Pensem aí na idade das cavernas, naquele sujeito que precisa sair pra caçar todos os dias. Se não sai, não come. Esse é o trabalhador informal. O auxílio emergencial de 600 reais não resolve o problema. É pouco e o governo federal, pela combinação da má vontade política com a incompetência administrativa, não consegue fazer o dinheiro chegar aos que mais precisam. A covid 19 mata. A fome mata primeiro.

Segundo o PNAD, 105 milhões de brasileiros não têm acesso ao saneamento básico e 21 milhões não têm água potável em casa pra beber, tomar banho e lavar as mãos.

A Covid-19, e um montão de outras doenças, é transmitida também pelo esgoto.

Mais de 11 milhões de brasileiros moram em favelas, em moradias pequenas, insalubres, com iluminação e ventilação insuficientes, onde se amontoam seis, sete, oito pessoas.

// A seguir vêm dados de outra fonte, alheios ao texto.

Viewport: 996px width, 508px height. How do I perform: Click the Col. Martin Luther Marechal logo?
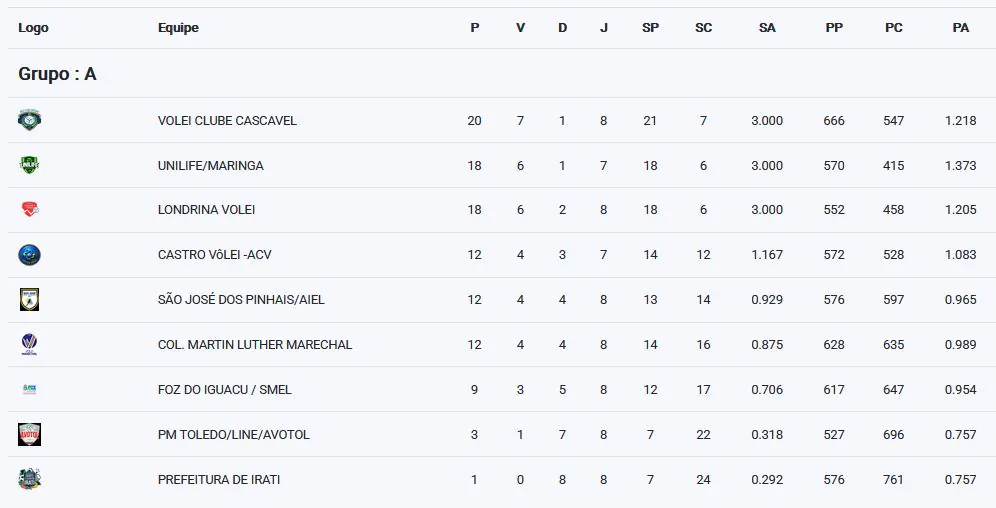point(29,345)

Para o moralista sanitário nada disso importa. A explosão da curva da morte é culpa dos indivíduos, daqueles que não obedecem o isolamento social. O moralista resolve todos os problemas no plano do comportamento individual. O moralista é viciado no comportamento individual. É a sua cocaína.

A ciência diz que o Brasil precisa de 70% de isolamento social para evitar o colapso do sistema de saúde.

Mas para a maioria dos brasileiros, o colapso do sistema de saúde é a normalidade. Também é normal a enchente em janeiro, o desabamento de encosta, a violência do tráfico de drogas, a violência policial. Para a maioria dos brasileiros, a Covid-19 é um problema entre outros tantos.

No Brasil, os pobres sempre são grupo de risco.

Não estou romantizando os pobres, nem sugerindo que furar o isolamento social é ato de resistência. “Resistência” é daquelas palavras desgastadas a tal ponto de se tornarem um tanto irritantes, quase sem sentido. Se tudo é resistência, nada é resistência.

Para os mais pobres, o isolamento social, simplesmente, não é possível, independente do que diz a ciência. A ciência também diz que eles precisam comer bem, ter o esgoto tratado, ter água potável na torneira. E aí?

Sim, nos bairros de periferia, as pessoas estão vivendo como se nada tivesse acontecendo, como se tudo estivesse normal. Sentam no boteco pra beber cerveja, jogam futebol no campinho, trocam ideia no portão. Não digo que estão certos. Nem digo que estão errados. É que essa não é uma discussão moral. Não é apenas uma discussão científica. É uma discussão também política.

Pra essa gente, a normalidade é estar em constante risco de vida.

Antes de trazer novos problemas, a Covid-19 escancarou os mesmos problemas de sempre. Não subestimo a gravidade da pandemia. Só estou dizendo que o Brasil tem uma dívida histórica com a civilização. Por que a Covid-19 aqui não seria devastadora? Qual seria o milagre?

“É só ficar em casa”, insiste o leitor moralista. O moralista sanitário, como toda moralista, é míope, é tão perigoso quanto o maldito vírus. Se afastem. Se protejam. Se cuidem. Se puderem, fiquem em casa.

 

Este texto não reflete, necessariamente, a opinião do Jornalistas Livres

COMENTÁRIOS

2 respostas

  1. O moralista sanitário desconhece a palavra empatia, tão em voga nos dias atuais… além disso, o corona vírus chegou ao Brasil em momento já trágico, onde encontrou um presidente psicopata e que se comporta com indiferença diante do sofrimento de tantas pessoas.

  2. Concordo plenamente com isso. O moralista sanitario é aquele que tem casa de campo, apartamento com ar condicionado e TV a cabo, tem renda pra passar a crise vendo filmes, lendo livros e comendo comida boa pelos aplicativos. Os que não entendem a pandemia são os que vão levar a comida. O Brasil é, antes de tudo, hipócrita.